IN your issue of the Crediton Courier of March 2 you intimated on page five that the school song “Schola Kyrtonensis” was long since forgotten.

This is not the case. The Crediton Town Band has a march composed by me, “Black and Gold” (the Crediton colours), which incorporates “Schola Kyrtonensis” and was even sung by Paul Evans and others during a Town Band concert in the Town Square last summer.

There are still four members of the band who were taught, and remember the song when at the school in their earlier lives.

I believe the song was still in use until the time the three Crediton schools were combined to form the comprehensive school that we know today.

The song seemed to have lapsed for some years until Ronald Smith was appointed as Head of the Arts Faculty.

He was a brilliant pianist and music teacher and having found an old piano copy of the song, decided to teach it to all new pupils as they entered the school for their first year of secondary education.

Thus the song was given a new lease of life, but I believe it is now no longer being used at the school, more is the pity.

Ron and I both taught music together at Queen Elizabeth’s School from 1974 for some years until he left a little before me, and I retired in 1985.

The school celebrated its 450th Anniversary of its founding with a service at the Church of the Holy Cross on March 16, 1997, at which the Town Band were asked to play the school song.

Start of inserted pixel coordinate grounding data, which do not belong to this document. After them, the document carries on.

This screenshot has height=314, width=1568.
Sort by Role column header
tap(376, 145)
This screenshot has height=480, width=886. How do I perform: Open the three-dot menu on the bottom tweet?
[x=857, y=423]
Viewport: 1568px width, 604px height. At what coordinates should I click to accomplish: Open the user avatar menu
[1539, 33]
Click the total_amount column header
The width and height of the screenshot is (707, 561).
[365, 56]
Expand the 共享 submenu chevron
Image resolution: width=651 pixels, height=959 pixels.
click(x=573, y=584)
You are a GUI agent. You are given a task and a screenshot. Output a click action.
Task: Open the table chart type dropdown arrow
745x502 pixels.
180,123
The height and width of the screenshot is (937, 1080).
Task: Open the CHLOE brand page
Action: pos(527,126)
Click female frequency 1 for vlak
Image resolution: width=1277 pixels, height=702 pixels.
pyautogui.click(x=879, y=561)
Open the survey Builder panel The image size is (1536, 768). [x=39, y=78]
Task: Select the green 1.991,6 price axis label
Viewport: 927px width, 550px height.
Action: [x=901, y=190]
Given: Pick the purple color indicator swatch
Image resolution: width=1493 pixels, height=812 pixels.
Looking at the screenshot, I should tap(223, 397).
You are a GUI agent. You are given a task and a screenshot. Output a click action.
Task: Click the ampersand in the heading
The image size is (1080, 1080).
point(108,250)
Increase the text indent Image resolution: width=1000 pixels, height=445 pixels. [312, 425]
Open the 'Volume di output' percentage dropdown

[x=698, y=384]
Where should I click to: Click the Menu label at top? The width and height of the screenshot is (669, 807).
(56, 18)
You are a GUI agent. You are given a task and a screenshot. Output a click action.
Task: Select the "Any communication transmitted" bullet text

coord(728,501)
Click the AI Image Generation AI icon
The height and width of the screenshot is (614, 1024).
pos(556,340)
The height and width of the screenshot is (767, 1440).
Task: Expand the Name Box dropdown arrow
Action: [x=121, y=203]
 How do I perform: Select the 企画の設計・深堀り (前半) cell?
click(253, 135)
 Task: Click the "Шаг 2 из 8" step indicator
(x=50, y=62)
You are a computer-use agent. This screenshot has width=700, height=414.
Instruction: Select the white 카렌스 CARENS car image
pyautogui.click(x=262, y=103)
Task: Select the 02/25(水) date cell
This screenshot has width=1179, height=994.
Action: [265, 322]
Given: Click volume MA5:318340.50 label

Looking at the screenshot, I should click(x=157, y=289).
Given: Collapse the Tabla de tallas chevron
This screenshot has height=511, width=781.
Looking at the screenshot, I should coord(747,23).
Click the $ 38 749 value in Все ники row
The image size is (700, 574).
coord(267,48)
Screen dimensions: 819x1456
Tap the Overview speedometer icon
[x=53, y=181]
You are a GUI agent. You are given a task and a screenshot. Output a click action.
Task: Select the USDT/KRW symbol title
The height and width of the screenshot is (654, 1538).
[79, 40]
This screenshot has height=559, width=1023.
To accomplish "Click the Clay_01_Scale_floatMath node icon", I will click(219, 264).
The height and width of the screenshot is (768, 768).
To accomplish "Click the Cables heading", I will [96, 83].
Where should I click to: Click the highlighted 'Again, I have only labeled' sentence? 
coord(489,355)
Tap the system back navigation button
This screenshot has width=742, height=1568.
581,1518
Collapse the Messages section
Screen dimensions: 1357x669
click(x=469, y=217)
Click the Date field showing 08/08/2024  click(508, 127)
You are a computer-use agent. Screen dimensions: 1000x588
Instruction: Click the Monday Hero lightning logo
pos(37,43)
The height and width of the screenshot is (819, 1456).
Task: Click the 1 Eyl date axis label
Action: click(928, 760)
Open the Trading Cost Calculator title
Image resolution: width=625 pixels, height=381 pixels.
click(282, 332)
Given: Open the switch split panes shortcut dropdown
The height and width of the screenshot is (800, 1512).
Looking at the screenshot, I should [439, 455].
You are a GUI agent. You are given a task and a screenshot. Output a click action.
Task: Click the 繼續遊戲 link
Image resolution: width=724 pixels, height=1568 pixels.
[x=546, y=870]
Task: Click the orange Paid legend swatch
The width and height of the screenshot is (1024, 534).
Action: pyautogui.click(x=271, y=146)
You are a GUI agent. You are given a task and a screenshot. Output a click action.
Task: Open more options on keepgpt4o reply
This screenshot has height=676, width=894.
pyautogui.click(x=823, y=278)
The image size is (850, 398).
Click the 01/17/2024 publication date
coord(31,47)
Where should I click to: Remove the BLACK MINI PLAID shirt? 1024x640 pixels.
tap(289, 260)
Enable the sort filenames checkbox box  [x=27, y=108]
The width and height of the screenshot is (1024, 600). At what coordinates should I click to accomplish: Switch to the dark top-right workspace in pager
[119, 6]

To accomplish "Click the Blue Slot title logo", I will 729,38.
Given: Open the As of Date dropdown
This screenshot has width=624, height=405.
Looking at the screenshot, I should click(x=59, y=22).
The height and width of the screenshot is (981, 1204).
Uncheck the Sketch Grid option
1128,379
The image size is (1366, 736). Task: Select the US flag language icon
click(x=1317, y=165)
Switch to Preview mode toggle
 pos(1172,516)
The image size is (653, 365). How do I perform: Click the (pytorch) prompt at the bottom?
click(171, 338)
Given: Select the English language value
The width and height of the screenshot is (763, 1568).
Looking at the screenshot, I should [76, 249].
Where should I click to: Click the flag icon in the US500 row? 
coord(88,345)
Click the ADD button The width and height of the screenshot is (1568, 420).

Unfortunately I did not have a piano copy to use to make an arrangement for the band to play and the congregation to sing, but luckily Ron visited me beforehand and I told him my problem.

He replied: “Give me a piece of manuscript paper and I will write it out.”

He did this sitting on my settee and from memory.

The words I knew from my schooldays there from 1945 - 1949, so I was “home and dry”.

Thus the Town Band had my arrangement for the congregation to sing, which they did with great gusto!

It was not until much later that I decided to compose a march which would incorporate “Schola Kyrtonensis” and keep the song alive for a few more years.

It was given its first public outing at a Town Band concert in May 2014 at the church, and has been played a number of times since.

I hope last summer’s rendition won’t be the last!